Despite all of the success, the revival faced opposition from without and within. Charles Parham, insulted by the racial compositon of the meetings and emotionalism brought the first major split. Many others followed. When Seymour married Miss Jeanne Evans Moore on May 13, 1908 another group left the mission. Two ladies in the disscenters took the main mailing lists crippling The Apostolic Faith newspaper .
Denominational churches were vicious in their attacks. (Click here to read about the critics). Not many years after the revival began only a skeleton crew, mostly black and mostly the Bonnie Brae group, kept the fire burning in the old mission.
Bishop Seymour continued to pastor the church until his death. Yet, his work was not limited to Los Angeles. He traveled extensively, establishing churches and preaching the good news. He even wrote and edited a book, The Doctrines and Discipline of the Apostolic Faith Mission to help govern the churches he had helped to birth (This book is also available from our online bookstore. Click the title for ordering information.)
On September 28, 1922, Seymour experienced chest pains and shortness of breath. Although a doctor was called, the pilgrim passed to the Cellestial City.
Some say he died from a "broken heart." Faithful to the end, his last words were "I love my Jesus so." Seymour was laid to rest in Los Angeles' Evergreen Cemetery. His gravestone reads simply, "Our Pastor."
After his passing, his loving wife, Jennie, followed him as minister at the mission. Eventually, the mission was torn down by the city of Los Angeles and the property was lost, but what happened there will never be forgotten.
For many years the pivotal role of Seymour was almost ignored by church historians. Partially, no doubt, because he was an African American. This shameful neglect, however is finally ending as more and more students of Pentecostal history learn of the importance of William J. Seymour's role in the formation of the Pentecostal movement.

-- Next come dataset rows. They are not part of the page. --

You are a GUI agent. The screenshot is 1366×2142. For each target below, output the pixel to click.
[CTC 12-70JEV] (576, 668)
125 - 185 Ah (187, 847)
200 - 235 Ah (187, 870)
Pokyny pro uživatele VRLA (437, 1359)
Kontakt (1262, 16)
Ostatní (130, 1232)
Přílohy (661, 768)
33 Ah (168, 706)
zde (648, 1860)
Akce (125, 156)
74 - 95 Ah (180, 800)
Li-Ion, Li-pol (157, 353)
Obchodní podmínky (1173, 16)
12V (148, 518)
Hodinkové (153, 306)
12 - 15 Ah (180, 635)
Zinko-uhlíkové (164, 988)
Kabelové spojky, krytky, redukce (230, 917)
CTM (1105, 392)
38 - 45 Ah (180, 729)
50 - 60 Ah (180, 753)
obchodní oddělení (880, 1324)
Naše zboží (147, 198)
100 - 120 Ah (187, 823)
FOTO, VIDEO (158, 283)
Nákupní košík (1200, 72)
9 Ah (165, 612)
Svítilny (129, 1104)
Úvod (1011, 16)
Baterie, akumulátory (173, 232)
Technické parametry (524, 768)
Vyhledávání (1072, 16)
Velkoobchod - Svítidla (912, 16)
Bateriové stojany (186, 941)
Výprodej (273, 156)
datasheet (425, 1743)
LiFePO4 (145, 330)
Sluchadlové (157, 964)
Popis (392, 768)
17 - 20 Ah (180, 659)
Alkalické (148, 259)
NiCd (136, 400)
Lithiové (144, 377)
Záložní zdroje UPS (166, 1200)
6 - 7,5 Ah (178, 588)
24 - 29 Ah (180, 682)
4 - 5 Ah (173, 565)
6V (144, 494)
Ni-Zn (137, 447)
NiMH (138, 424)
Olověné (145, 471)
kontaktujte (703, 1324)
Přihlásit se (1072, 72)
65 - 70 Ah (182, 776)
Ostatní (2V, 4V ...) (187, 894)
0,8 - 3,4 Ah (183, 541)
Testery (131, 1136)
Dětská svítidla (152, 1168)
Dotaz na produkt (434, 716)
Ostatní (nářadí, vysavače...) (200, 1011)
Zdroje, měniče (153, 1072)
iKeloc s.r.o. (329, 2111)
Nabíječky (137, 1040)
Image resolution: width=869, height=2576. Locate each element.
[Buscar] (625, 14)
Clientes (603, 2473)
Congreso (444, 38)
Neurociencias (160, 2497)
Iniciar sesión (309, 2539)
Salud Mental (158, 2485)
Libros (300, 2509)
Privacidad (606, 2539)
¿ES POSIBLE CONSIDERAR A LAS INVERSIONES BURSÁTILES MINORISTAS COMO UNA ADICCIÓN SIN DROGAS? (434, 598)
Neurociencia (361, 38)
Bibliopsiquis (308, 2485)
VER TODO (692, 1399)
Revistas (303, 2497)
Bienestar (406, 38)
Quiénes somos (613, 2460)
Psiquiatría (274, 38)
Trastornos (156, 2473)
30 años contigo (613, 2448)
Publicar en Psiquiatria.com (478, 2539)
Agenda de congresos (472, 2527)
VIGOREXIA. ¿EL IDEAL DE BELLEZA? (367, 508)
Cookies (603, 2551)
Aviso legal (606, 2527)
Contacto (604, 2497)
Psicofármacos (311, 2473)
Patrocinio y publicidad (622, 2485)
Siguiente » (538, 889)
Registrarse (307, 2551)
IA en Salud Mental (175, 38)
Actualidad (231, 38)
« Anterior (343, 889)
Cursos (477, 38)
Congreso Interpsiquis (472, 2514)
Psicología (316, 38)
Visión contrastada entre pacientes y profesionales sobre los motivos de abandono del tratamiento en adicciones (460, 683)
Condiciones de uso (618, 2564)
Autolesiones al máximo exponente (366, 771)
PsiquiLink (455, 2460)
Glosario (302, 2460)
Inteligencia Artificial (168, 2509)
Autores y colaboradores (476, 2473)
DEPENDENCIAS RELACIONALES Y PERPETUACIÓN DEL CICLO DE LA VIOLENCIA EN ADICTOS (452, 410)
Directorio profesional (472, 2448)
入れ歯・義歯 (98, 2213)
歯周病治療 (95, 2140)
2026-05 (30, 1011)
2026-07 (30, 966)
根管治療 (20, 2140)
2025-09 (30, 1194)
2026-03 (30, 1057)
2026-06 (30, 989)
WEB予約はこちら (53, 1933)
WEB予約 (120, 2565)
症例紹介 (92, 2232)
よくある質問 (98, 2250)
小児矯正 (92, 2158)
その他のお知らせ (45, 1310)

One of the first significant church historians to recognize Seymour's importance was Sidney Ahlstrom, of Yale University. In 1972, he said that Seymour was "the most influential black leader in American religious history." The Assemblies of God Theological Seminary dedicated their new chapel to Seymour's memory in 1998. As the twentieth century closed, the Religion Newswriters Association named the Azusa Street Revival as one of the top ten events of the past millennium; Life Magazine listed Azusa Street as one of the top one hundred events of the millennium; and, Christian History magazine named William J. Seymour one of the top ten Christians of the 20th century.
To learn more about Bishop Seymour and the Azusa Street revival read The Life and Ministry of William J. Seymour by Larry Martin, available from our online bookstore. (Click the title for ordering information). With 350 pages and over 100 illustrations, this is the most comprehensive book ever written on the great outpouring.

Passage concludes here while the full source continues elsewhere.